# [WHAT THE TASK ASKS]
In the records below, find the line containing "Given: Open the Windows Start menu" and repeat it and every line after it exactly, without pictures.

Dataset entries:
════════════════

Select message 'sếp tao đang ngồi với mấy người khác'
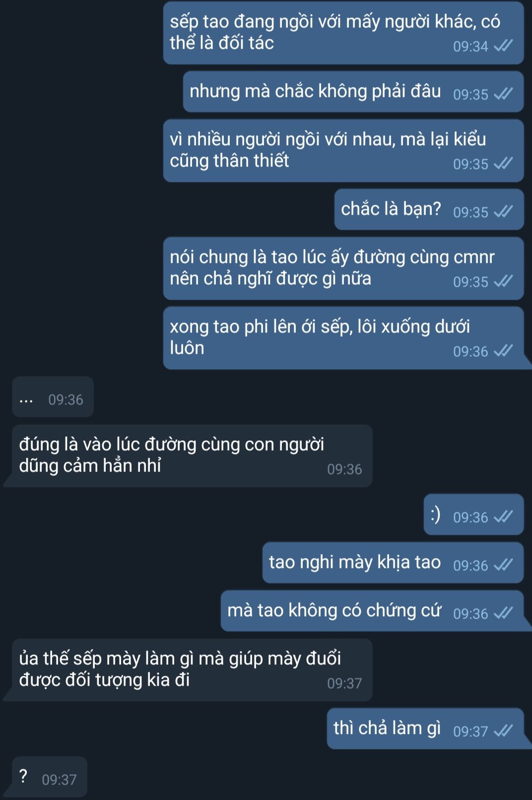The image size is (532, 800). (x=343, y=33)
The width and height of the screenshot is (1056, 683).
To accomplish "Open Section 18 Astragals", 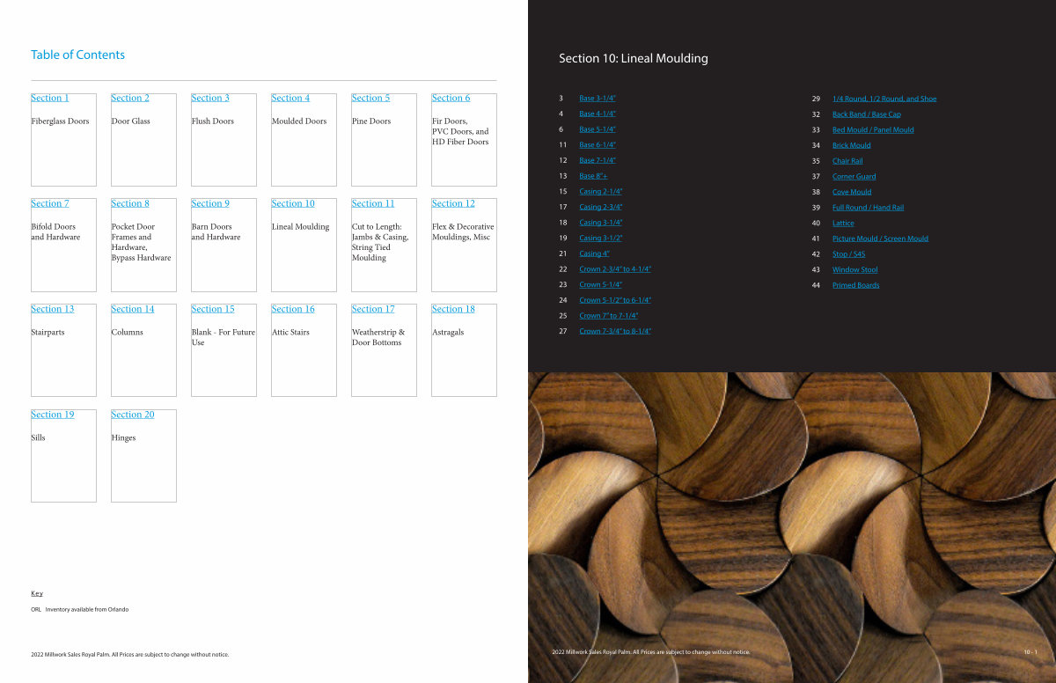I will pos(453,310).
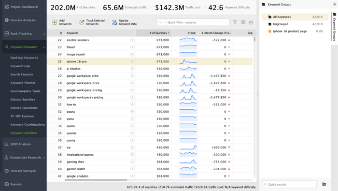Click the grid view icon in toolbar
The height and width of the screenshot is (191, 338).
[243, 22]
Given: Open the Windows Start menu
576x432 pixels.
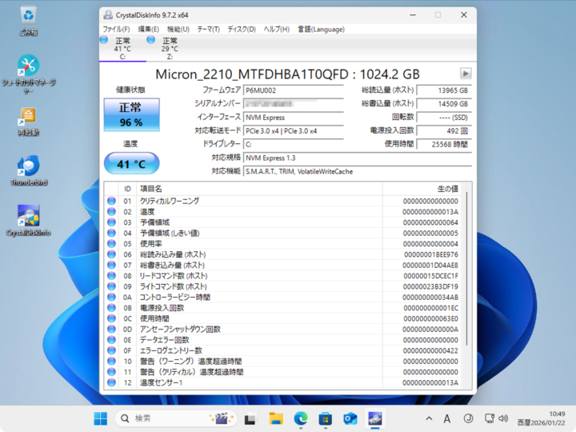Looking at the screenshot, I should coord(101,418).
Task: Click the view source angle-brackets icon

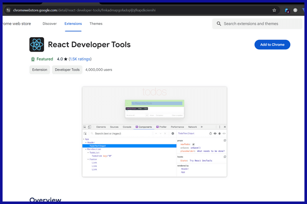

════════════════

# [THE ANSWER]
Given: Open the Windows Start menu
576x432 pixels.
Looking at the screenshot, I should coord(101,418).
Task: Click the view source angle-brackets icon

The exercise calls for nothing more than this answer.